Using the records below, filter out every line that lacks "agent" and copy the rest.

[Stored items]

· · · · ·

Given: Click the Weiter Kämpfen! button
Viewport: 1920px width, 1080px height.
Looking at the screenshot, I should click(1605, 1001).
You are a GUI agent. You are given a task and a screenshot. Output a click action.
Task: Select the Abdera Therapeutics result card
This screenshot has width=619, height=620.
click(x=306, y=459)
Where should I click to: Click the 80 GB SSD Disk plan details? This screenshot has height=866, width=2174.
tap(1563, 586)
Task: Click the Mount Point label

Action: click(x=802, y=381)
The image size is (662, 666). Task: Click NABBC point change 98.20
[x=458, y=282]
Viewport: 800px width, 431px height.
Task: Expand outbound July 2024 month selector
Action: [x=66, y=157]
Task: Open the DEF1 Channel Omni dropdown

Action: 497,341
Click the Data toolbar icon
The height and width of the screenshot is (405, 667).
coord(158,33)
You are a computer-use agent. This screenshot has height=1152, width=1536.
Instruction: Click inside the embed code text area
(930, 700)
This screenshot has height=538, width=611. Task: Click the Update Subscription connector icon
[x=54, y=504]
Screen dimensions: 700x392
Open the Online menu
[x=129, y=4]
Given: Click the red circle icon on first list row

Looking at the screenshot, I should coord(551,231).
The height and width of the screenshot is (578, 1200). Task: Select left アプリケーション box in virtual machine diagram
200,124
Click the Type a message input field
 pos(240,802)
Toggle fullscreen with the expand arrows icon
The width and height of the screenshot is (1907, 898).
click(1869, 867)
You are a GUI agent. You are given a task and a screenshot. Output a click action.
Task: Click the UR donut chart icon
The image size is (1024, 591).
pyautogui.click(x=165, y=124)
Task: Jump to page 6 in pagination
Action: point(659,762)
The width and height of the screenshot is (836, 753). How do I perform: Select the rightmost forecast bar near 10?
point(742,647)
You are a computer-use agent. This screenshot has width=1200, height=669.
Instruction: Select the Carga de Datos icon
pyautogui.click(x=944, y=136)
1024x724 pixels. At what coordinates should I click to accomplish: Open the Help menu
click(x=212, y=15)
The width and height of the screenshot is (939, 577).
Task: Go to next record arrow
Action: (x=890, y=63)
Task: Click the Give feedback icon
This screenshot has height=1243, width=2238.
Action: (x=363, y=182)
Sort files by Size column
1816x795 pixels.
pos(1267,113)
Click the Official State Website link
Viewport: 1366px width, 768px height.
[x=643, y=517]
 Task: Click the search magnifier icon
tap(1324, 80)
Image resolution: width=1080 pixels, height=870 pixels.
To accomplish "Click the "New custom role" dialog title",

· · · · ·

# Response below
You are a GUI agent. You are given a task and a screenshot. Output a click action.
You are a computer-use agent. This screenshot has height=1152, width=1536.
You are a GUI agent. You are given a task and a screenshot. Output a click action.
You are a computer-use agent. This screenshot has width=1200, height=669.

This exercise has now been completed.